__Problem to work on__: Type again, exactly, the lines below from the start through the line that includes "Screen dimensions: 1547x898".

(Collected data entries)
********

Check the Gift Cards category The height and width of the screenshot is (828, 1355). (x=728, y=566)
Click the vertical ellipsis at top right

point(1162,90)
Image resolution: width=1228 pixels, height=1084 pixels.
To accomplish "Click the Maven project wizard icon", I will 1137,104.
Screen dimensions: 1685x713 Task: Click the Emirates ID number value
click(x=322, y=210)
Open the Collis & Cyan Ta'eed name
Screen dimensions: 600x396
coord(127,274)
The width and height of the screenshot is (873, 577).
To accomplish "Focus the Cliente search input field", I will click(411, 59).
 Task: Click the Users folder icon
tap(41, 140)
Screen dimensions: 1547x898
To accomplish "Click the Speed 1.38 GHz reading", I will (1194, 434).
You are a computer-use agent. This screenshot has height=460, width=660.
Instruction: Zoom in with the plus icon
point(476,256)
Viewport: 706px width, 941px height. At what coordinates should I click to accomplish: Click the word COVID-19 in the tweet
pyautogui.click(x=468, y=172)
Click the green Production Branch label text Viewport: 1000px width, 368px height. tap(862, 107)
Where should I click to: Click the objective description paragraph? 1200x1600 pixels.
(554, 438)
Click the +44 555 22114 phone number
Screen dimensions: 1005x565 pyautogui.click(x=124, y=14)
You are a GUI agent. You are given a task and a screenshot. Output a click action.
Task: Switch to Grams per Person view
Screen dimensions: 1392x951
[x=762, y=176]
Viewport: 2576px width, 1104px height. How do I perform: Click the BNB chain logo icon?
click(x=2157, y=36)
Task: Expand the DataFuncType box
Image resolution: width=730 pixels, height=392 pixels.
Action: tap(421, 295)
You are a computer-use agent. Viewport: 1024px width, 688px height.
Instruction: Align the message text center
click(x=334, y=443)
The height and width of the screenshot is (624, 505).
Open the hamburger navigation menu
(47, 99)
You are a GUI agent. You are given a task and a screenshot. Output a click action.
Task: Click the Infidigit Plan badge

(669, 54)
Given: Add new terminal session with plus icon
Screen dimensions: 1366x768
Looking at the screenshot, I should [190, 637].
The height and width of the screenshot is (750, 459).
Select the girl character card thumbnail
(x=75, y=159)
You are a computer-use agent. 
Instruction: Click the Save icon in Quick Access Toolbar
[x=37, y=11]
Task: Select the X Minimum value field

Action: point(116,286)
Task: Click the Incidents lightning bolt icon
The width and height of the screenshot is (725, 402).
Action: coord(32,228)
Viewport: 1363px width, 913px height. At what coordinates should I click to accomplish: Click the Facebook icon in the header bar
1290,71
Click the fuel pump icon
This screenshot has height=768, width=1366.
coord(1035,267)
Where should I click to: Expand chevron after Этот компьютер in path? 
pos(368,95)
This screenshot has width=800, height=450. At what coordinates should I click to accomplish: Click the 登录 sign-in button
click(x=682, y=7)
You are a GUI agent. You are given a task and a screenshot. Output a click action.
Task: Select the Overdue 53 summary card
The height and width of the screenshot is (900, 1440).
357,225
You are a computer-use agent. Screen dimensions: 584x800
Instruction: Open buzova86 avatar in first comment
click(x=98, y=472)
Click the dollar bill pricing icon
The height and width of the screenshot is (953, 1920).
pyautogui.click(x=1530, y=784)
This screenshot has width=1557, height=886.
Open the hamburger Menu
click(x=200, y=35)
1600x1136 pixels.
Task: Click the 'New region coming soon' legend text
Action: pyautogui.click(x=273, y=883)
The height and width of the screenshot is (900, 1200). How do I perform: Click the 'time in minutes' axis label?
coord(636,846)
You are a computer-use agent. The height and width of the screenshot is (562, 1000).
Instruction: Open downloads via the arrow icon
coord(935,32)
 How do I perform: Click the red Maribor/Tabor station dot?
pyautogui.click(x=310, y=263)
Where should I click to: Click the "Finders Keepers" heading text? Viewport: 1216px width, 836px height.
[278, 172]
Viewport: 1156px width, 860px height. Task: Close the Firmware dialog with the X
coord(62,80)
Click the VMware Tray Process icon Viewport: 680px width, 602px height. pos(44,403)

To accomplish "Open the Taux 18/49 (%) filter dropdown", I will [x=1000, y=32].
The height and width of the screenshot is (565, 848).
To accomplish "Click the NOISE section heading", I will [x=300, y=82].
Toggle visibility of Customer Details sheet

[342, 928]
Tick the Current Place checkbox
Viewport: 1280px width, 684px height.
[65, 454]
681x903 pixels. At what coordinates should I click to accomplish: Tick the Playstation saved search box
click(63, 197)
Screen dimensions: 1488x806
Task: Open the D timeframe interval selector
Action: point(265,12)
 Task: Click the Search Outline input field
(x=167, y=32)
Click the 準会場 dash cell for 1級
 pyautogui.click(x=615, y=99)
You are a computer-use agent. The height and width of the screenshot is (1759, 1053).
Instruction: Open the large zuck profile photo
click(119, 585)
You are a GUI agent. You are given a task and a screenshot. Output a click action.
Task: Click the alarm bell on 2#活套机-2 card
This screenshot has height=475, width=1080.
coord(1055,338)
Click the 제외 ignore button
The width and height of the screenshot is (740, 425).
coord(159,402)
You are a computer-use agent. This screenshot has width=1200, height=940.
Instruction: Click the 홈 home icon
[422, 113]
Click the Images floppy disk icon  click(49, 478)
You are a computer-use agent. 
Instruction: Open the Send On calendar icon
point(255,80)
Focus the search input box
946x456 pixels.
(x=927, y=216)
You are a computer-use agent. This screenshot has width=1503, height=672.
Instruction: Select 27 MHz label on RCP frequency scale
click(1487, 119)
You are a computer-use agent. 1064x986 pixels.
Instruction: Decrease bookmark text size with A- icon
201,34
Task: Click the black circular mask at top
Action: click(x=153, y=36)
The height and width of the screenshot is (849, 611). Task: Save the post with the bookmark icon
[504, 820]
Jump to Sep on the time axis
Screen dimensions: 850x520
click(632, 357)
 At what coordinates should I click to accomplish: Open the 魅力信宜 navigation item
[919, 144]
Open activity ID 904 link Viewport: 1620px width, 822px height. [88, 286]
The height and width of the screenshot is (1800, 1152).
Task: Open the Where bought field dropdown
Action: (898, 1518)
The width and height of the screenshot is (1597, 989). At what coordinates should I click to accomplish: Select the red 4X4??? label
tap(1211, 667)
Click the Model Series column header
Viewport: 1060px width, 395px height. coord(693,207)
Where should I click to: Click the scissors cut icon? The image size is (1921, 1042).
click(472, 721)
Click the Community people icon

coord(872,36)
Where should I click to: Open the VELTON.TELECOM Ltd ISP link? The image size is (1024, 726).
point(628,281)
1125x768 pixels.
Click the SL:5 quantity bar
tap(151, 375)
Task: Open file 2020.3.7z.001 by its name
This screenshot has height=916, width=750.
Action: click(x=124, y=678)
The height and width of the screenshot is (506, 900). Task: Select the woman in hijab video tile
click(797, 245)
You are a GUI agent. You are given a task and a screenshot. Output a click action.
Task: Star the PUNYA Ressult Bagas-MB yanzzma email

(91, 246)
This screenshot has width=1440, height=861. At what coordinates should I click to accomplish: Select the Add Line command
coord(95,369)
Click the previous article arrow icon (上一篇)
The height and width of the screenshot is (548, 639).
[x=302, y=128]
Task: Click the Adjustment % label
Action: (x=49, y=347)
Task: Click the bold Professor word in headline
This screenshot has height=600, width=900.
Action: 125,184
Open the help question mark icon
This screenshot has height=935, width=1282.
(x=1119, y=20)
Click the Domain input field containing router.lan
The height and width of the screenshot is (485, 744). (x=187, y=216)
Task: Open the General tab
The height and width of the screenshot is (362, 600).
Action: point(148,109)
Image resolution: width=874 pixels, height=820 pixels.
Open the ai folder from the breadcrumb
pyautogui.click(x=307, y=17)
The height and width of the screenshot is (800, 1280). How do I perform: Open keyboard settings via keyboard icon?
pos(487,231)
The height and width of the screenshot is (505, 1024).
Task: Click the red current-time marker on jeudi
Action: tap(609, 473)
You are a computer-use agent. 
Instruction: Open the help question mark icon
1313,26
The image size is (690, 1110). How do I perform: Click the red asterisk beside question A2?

********

__Task response__:
Check the Gift Cards category The height and width of the screenshot is (828, 1355). (x=728, y=566)
Click the vertical ellipsis at top right

point(1162,90)
Image resolution: width=1228 pixels, height=1084 pixels.
To accomplish "Click the Maven project wizard icon", I will 1137,104.
Screen dimensions: 1685x713 Task: Click the Emirates ID number value
click(x=322, y=210)
Open the Collis & Cyan Ta'eed name
Screen dimensions: 600x396
coord(127,274)
The width and height of the screenshot is (873, 577).
To accomplish "Focus the Cliente search input field", I will click(411, 59).
 Task: Click the Users folder icon
tap(41, 140)
Screen dimensions: 1547x898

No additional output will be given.